Joining groups When clients join a group (either because it was added, or because it joined via external commit), other group members must be able to fully authenticate the joining client, for which they require the key to decrypt the ciphertext in the client's credential.

Add flow When adding a user(s) to a group via a Welcome message, the adding user must do two things: On the one hand, it must provide the new user(s) with the key material required to authenticate existing group members. On the other hand, it must provide the existing group members with the key material required to authenticate the new user(s). For the new user(s), the key material can be transported along with the Welcome, e.g. via a GroupInfo extension. For existing users, the key material must be transported in some other way, e.g. via a custom proposal (encrypted under an exporter).

Join flow When a user joins a group via external commit, it needs an existing group member to provide the key material necessary to authenticate existing group members. The new group member can either wait for a member to come online and provide the key material, or the key material can be shared out of band prior to the new user joining. The new user can then send the key material necessary to authenticate it to existing group members (e.g. via a custom proposal encrypted under an exporter).

KeyPackages The use of user and client pseudonyms requires some additional care when generating and uploading KeyPackages. Leaf credentials contain a user and a client pseudonym, both of which must be unique across groups. For the client pseudonym to be unique across groups, clients can generate it randomly for each KeyPackage. However, to allow the hub to associate a set of leaves with a user, the user pseudonym must be consistent across the leaves in that group. This means that clients need to coordinate to provide KeyPackage sets, where each KeyPackage in a set contains a consistent user pseudonym and no two sets contain the same pseudonym. Each such set can be used in the context of one group. A procedure for a client to upload KeyPackages could thus look as follows:

Check for which user pseudonyms other clients of the same user have uploaded KeyPackages.
Identify user pseudonyms for which the KeyPackage set is missing a KeyPackage of this client.
Generate and upload KeyPackages for those user pseudonyms.
Upload as many KeyPackages as desired, thus starting new KeyPackage sets for other clients to complete.

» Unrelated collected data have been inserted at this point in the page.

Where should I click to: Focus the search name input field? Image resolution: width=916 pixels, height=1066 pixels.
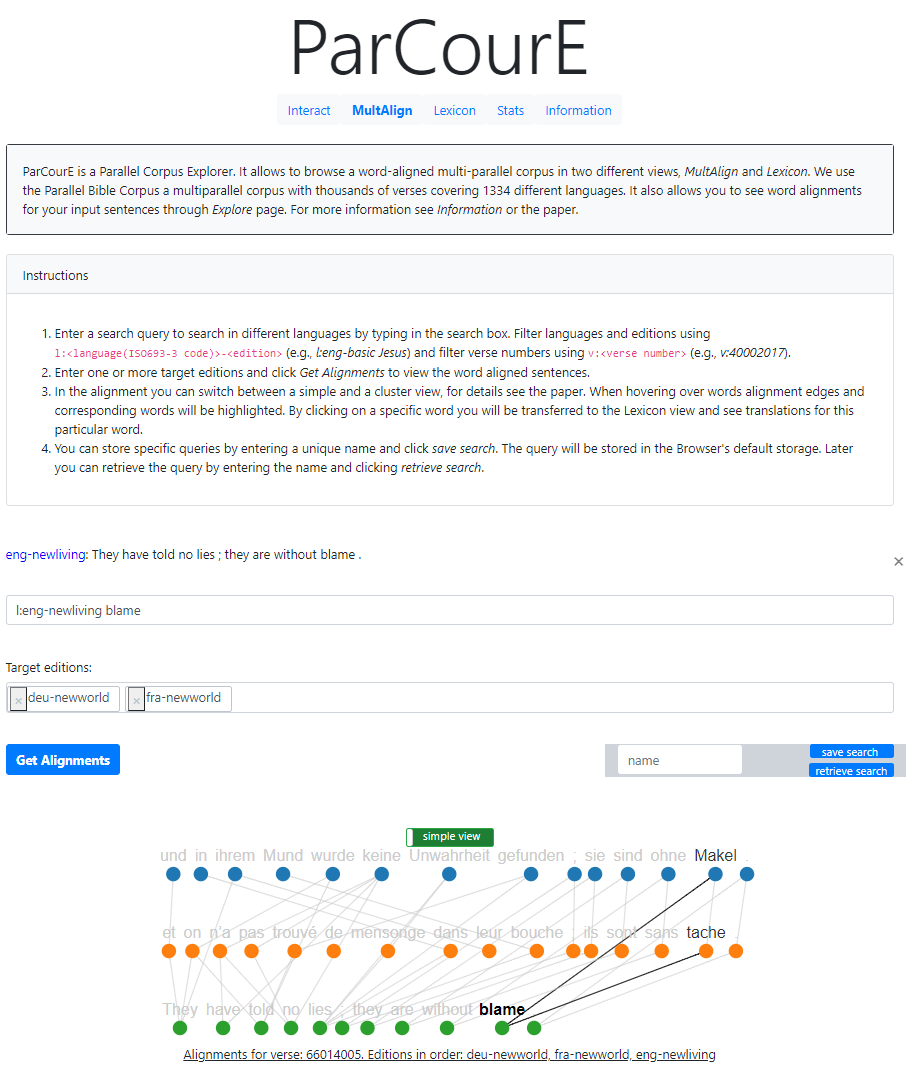pos(679,760)
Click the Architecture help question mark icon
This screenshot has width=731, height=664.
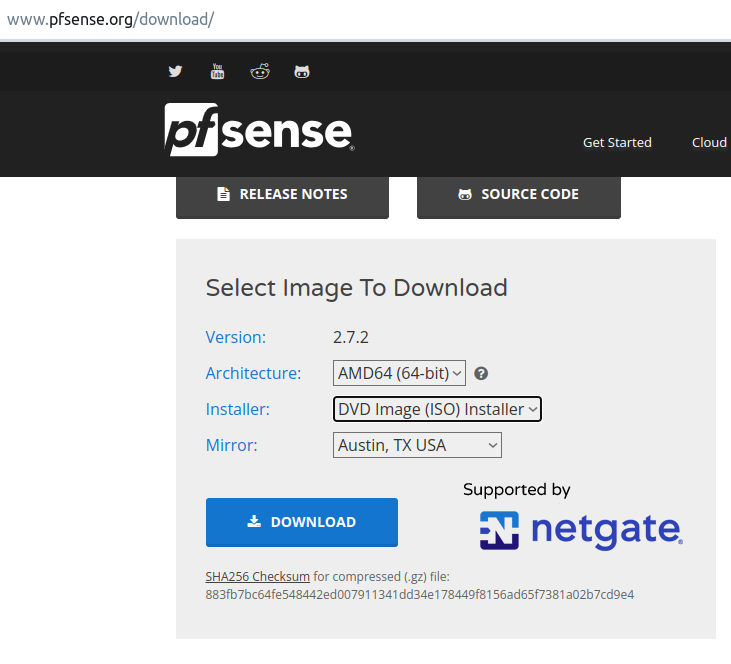click(x=481, y=373)
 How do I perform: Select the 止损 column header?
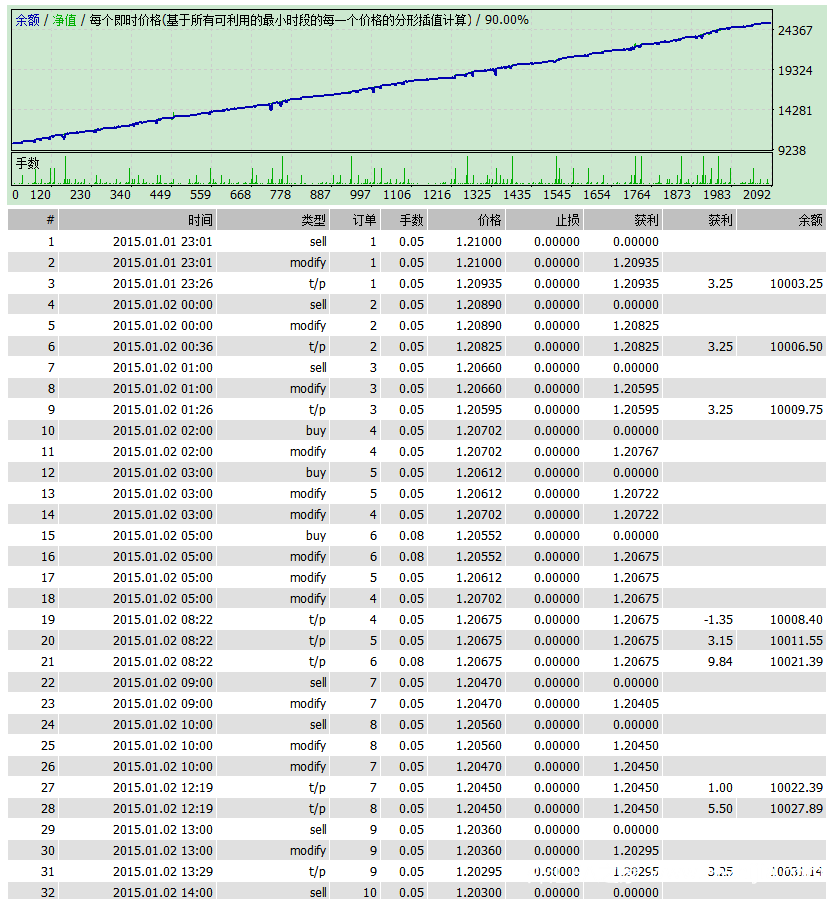[567, 220]
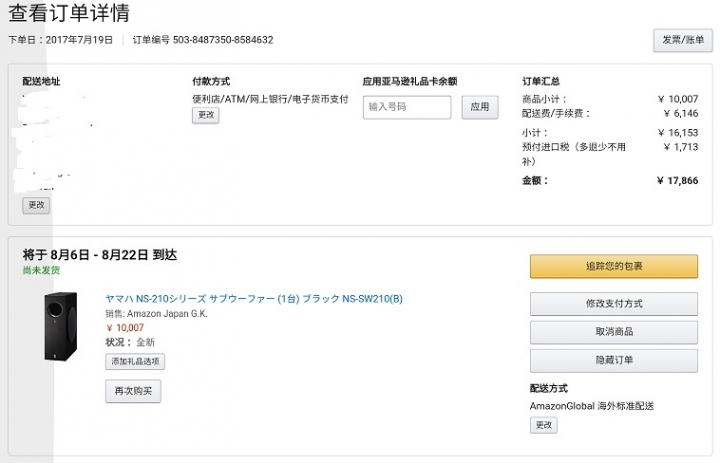This screenshot has height=463, width=720.
Task: Click the Amazon Japan G.K. seller text
Action: tap(167, 314)
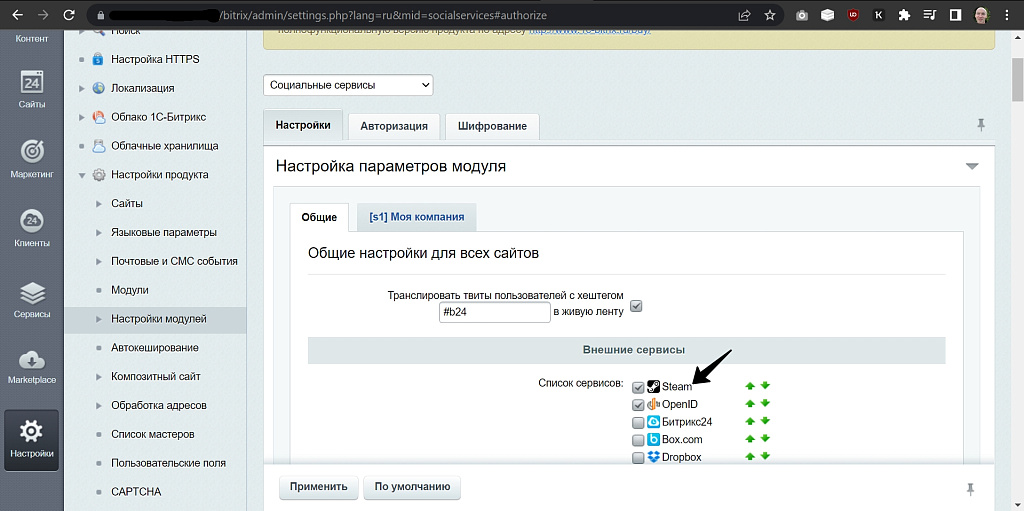The height and width of the screenshot is (511, 1024).
Task: Click the pin icon beside the tabs
Action: click(x=980, y=125)
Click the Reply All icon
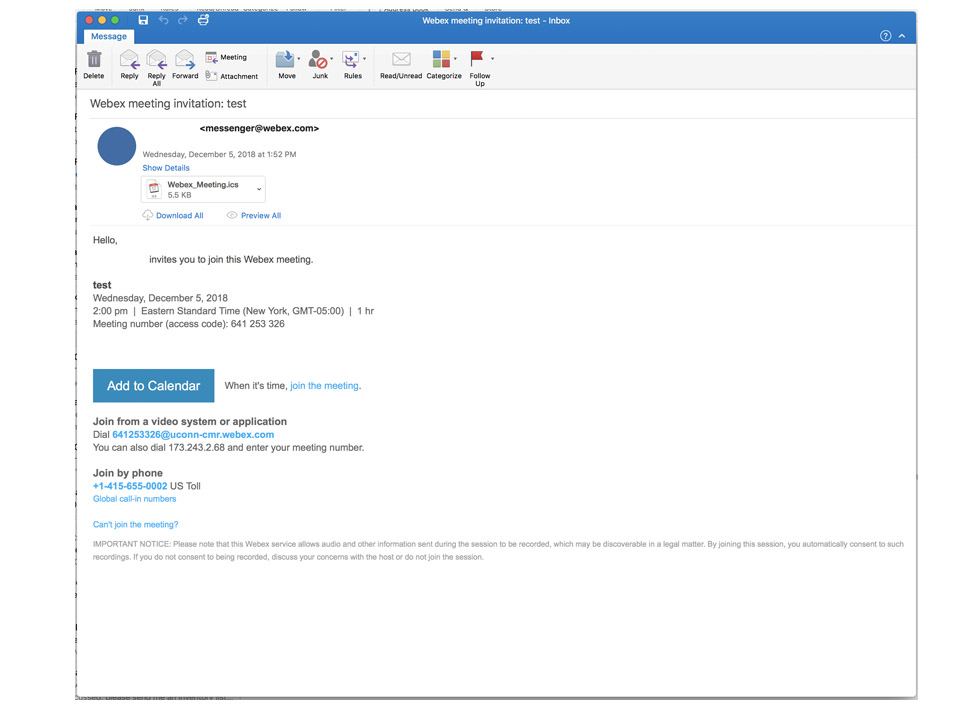Viewport: 960px width, 704px height. point(157,62)
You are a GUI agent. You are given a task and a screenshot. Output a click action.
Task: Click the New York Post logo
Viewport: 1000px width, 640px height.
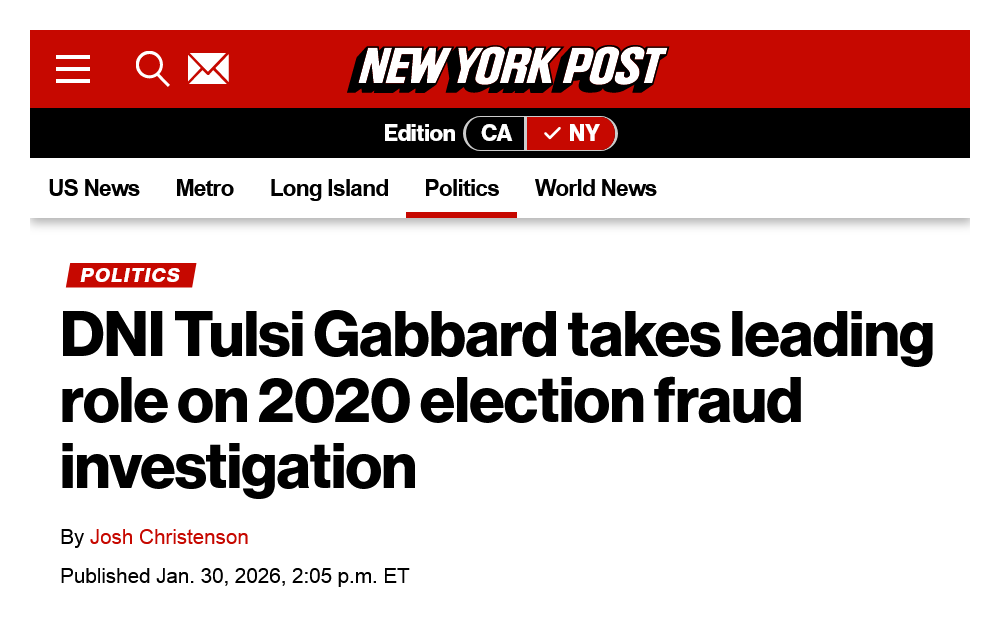coord(507,69)
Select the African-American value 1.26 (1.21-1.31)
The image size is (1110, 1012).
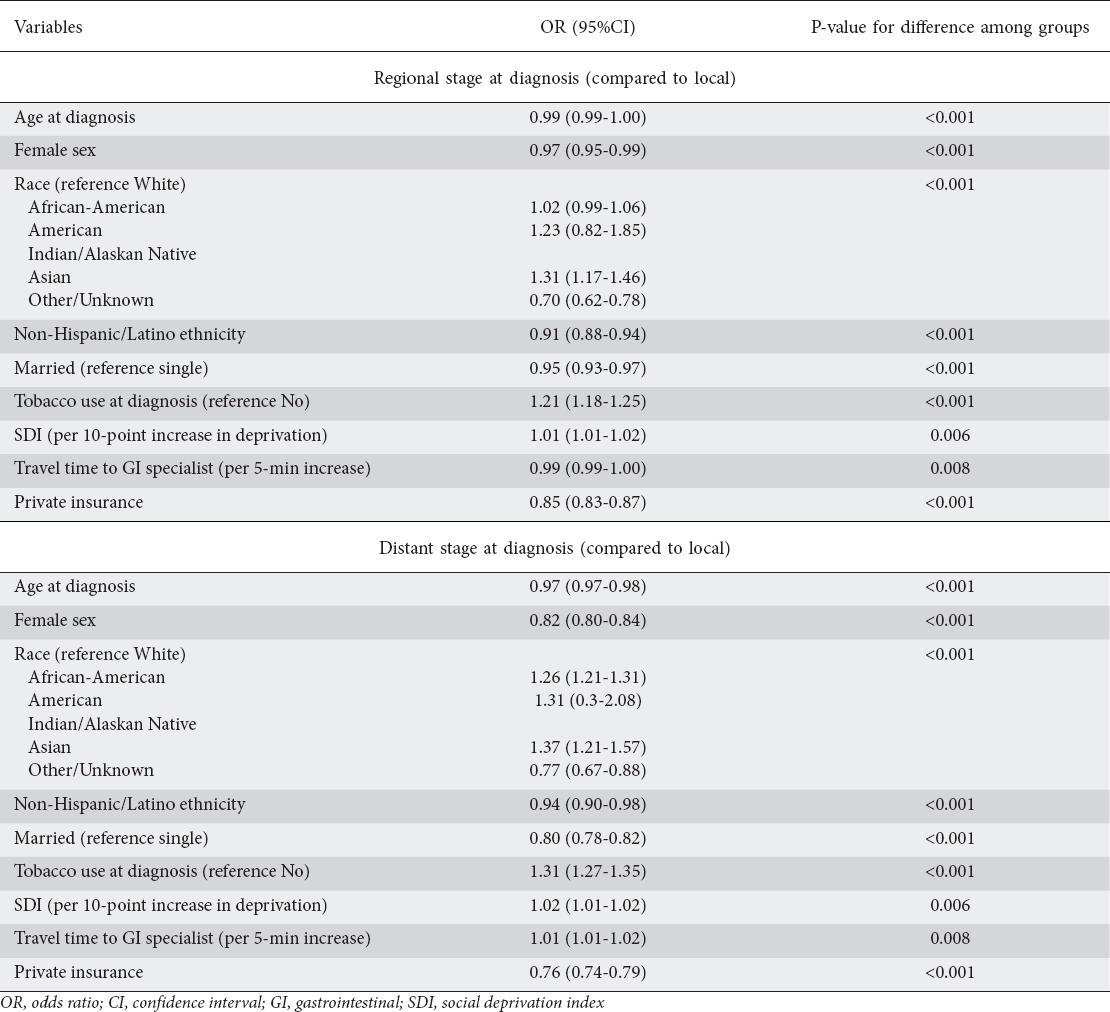pyautogui.click(x=588, y=677)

At least one KeyPackage set of each user must consist of last-resort KeyPackages. If such a last-resort set is used more than once, the use of the same user pseudonym allows the hub to learn that one user is active in two particular groups. The re-use of such a set cannot be avoided entirely, but users upload more than one set (and re-upload last-resort sets frequently) to mitigate this at least to a certain degree. When uploading KeyPackages, user generally upload KeyPackages to their provider indexed by their connection token. To avoid leaking metadata to the user's own provider, the upload must not be connected to the user's identity. Users can then fetch KeyPackages of connected users from their respective providers using the connected user's connection token.

Message Fanout This protocol assumes that clients have one or more queue IDs that their local provider can use to route incoming messages to a place that the client can access. For each member of a given group, the member's queue ID is stored in a leaf node extension s.t. the hub can forward that information to the client's local provider upon fanout. Since in most cases, there will only be a single queue for each client (as opposed to one queue per group), the queue ID is encrypted using an HPKE key of the client's provider. When receiving the encrypted queue ID with the message fanout, the provider can decrypt the queue ID and route the message to the correct queue.